▶ [LISTED ENTRIES]
☆ ☆ ☆ ☆

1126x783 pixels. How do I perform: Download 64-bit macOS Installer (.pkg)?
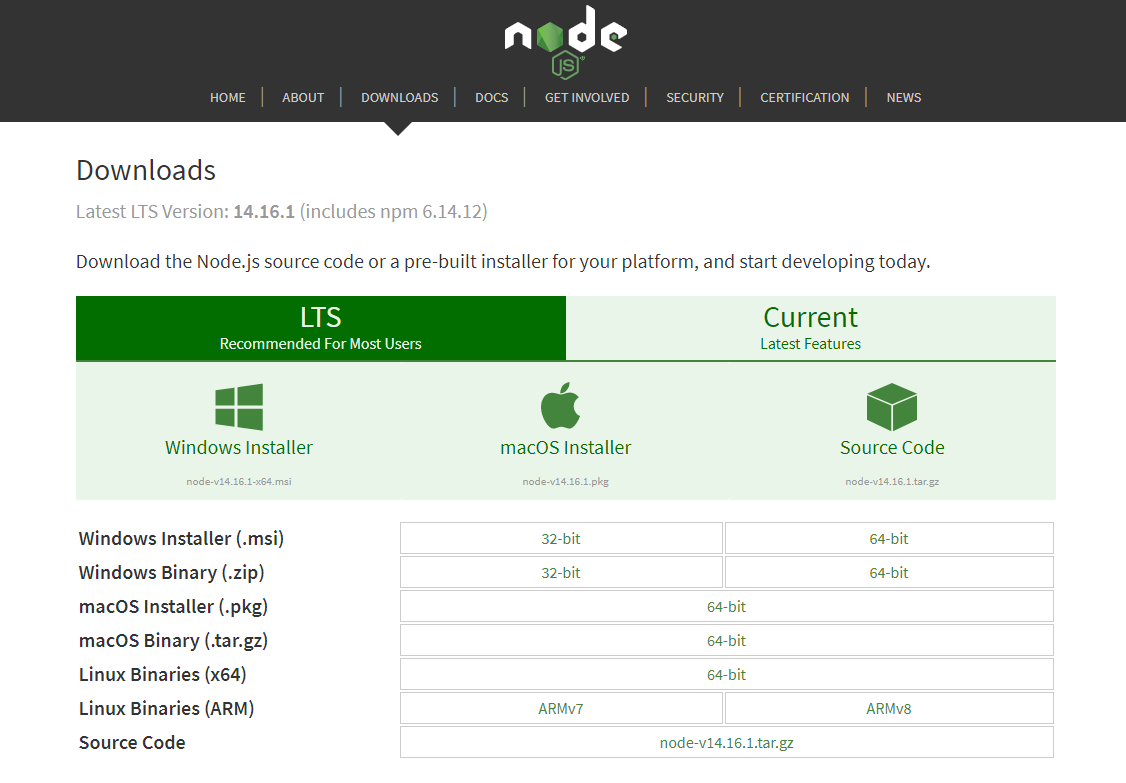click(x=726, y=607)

☆ ☆ ☆ ☆

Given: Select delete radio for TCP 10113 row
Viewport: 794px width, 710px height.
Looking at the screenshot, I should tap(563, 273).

☆ ☆ ☆ ☆

▶ [TASK BRIEF] Switch "Installer" to "Setup File" in the records and write out again the lines from the one with "1126x783 pixels. How" to the one with "click(x=726, y=607)". Change nothing else, and leave out the pictures.

▶ [ANSWER TO THE EXERCISE]
1126x783 pixels. How do I perform: Download 64-bit macOS Setup File (.pkg)?
click(x=726, y=607)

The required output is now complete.